+1  A: 

Does it work if you put 127.0.0.1 instead of localhost?

Sijin
Thanks for the suggestion. The url that gets sent to the resolver is based on the request URL, and I confirmed in the debugger that accessing the site at 127.0.0.1 yields the same result.
harpo
A: 

My ignorance. I didn't know that the $OriginHost$ token was replaced using the originUrl attribute of the trust level — I thought it just came from the url of the app. I had originally left this attribute blank.
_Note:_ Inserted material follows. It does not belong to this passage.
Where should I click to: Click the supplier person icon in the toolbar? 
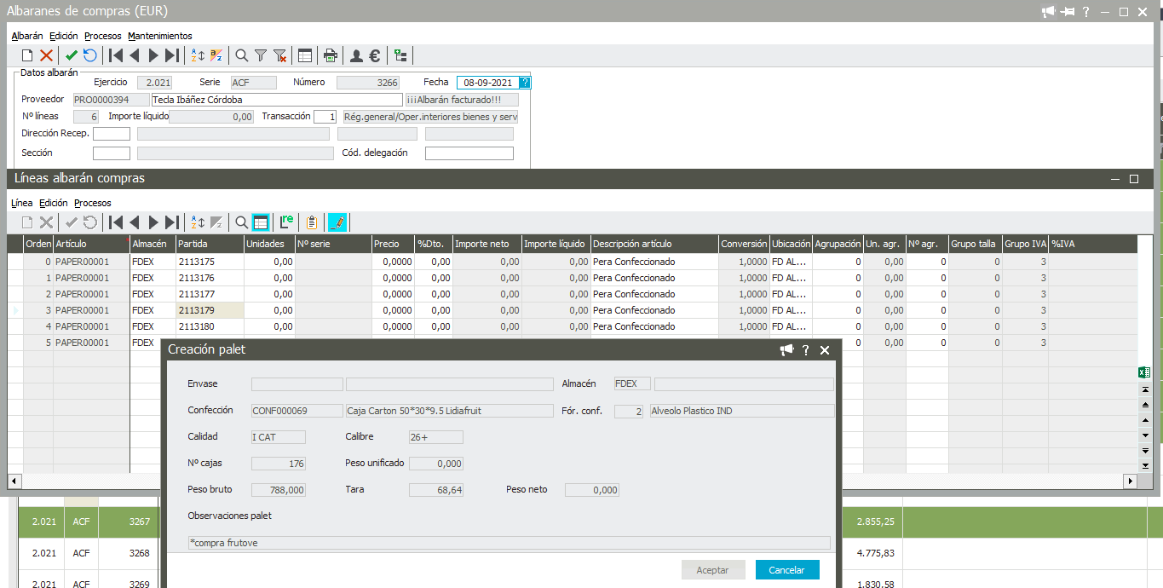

<trust level="CustomMedium" originUrl="http://localhost/" />
harpo
A: 

This might not be the solution but when I saw your post I remembered this issue that I ran into about a year ago:

http://support.microsoft.com/default.aspx/kb/896861

You receive error 401.1 when you browse a Web site that uses Integrated Authentication and is hosted on IIS 5.1 or IIS 6

We were creating a WebRequest to screen scrape a page and it worked in our production environment because we were not using a loopback host name but on development machines we ended up with access denied (after applying Windows Server 2003 SP2). The one difference here is that this was under integrated authentication which caused it to fail... it worked when the request was anonymous (so that is why I am not sure this is the answer for you).

Jeff Widmer
Thanks. I found the problem as noted, but I have also run into something like what you're talking about. WebRequest does not get sent with the presiding credentials the way that requests do from the browser; you have to "manually" add them to the request headers, as I'm sure you learned.